Emilio Lledó www.elpais.com 24/11/2012
Lo primero fue el habla. Una necesidad de sentir la compañía de los otros, de arrancarse de la originaria soledad, de emitir sonidos que la lenguafue articulando, modulando, convirtiendo en palabra. A esa voz, enriquecida a lo largo del tiempo, el “filósofo”, como llamaban a Aristóteles, dijo que era un soplo, un “aire semántico”. No sólo un grito. Ese aire decía cosas, señalaba los árboles, los mares, las estrellas, alumbraba ideas que, en principio, eran “lo que se ve” y en esas “visiones”, creaba comunidad, solidaridad, amistad. Surgía así un universo en el que los seres humanos comenzaron a sentirse y entenderse.
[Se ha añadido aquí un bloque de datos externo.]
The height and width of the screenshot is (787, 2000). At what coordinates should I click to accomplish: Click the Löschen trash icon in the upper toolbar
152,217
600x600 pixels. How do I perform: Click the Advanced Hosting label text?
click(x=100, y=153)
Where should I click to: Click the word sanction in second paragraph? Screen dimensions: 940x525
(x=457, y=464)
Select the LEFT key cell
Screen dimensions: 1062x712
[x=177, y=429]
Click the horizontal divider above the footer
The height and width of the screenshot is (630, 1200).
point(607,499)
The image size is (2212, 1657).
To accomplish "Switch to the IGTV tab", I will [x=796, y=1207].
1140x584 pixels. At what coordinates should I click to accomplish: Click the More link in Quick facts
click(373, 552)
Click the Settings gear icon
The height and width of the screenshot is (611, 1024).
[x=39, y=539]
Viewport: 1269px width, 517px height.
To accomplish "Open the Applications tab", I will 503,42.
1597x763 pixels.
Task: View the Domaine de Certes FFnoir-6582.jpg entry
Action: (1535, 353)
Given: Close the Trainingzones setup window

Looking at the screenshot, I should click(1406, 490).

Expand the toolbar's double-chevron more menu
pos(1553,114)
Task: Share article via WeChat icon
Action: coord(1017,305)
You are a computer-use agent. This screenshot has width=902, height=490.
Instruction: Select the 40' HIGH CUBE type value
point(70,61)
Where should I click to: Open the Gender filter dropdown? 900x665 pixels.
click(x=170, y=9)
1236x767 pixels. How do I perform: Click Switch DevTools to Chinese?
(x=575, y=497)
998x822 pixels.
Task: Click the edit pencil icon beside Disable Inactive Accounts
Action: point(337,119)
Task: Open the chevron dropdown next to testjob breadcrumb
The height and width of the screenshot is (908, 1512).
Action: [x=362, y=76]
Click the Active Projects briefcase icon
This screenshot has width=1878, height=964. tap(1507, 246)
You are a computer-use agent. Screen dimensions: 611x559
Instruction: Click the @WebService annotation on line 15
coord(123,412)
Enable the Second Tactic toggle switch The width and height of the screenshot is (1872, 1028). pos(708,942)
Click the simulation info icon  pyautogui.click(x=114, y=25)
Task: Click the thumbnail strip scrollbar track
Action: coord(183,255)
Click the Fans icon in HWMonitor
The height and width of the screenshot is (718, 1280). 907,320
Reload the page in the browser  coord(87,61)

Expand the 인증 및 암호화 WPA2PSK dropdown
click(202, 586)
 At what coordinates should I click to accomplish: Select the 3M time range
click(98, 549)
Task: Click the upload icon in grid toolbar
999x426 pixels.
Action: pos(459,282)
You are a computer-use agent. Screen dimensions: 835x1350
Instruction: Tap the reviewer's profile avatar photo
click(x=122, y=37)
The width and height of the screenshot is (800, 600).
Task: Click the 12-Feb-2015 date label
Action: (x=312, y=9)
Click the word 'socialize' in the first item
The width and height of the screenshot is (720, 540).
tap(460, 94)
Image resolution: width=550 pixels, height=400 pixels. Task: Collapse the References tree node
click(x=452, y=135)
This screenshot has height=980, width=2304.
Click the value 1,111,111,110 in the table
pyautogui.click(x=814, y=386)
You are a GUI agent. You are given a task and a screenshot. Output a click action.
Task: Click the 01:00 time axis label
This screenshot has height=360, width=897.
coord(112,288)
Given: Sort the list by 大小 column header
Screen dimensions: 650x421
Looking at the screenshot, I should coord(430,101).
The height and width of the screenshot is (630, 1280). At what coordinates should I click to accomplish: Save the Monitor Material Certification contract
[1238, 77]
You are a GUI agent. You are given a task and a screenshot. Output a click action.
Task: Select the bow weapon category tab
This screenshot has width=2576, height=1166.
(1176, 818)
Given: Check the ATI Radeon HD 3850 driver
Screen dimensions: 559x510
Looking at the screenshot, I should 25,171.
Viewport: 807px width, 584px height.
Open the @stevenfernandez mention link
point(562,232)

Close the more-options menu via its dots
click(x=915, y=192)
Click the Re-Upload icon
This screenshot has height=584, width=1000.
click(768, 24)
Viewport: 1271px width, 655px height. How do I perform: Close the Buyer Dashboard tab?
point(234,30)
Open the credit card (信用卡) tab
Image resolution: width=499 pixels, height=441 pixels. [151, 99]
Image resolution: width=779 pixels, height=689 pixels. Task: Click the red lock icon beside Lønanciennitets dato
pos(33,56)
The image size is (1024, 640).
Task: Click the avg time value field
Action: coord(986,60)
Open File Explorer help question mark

Los primeros textos en los que encontramos el sustantivo mito, (mythos), por ejemplo en la Ilíada, significa “palabra”, “dicho”, “conversación”.
Ese aire semántico, ese soplo de la vida, del cuerpo, empezó a llenarse de deseos, de sueños, de sentimientos, y el mito, la voz que entonaba los hexámetros sonoros, se cargó de contenidos en los que se roturaba el mágico, misterioso, territorio de la imaginación. El aliento que se escapaba de los labios de los rapsodos cantaba ya las lágrimas de Aquiles, la constancia de Odiseo, el amor de Nausicaa, la tristeza de Antígona, Un enriquecimiento, pues, de esos largos orígenes en los que las palabras habían servido para comunicar a los que vivían a nuestro lado la inevitable, gozosa, penosa a veces, experiencia del cuerpo y su destino. La literatura, el lenguaje, que ya no indicaba sólo el mundo de las cosas que veíamos, iba, poco a poco sembrando, inventando los mitos. El aire semántico revestía las palabras de una luz tan intensa que podíamos descansar en ellas nuestras cabezas, y afirmar así todo lo que jamás podrían alcanzar nuestras manos, ni vislumbrar nuestra mirada.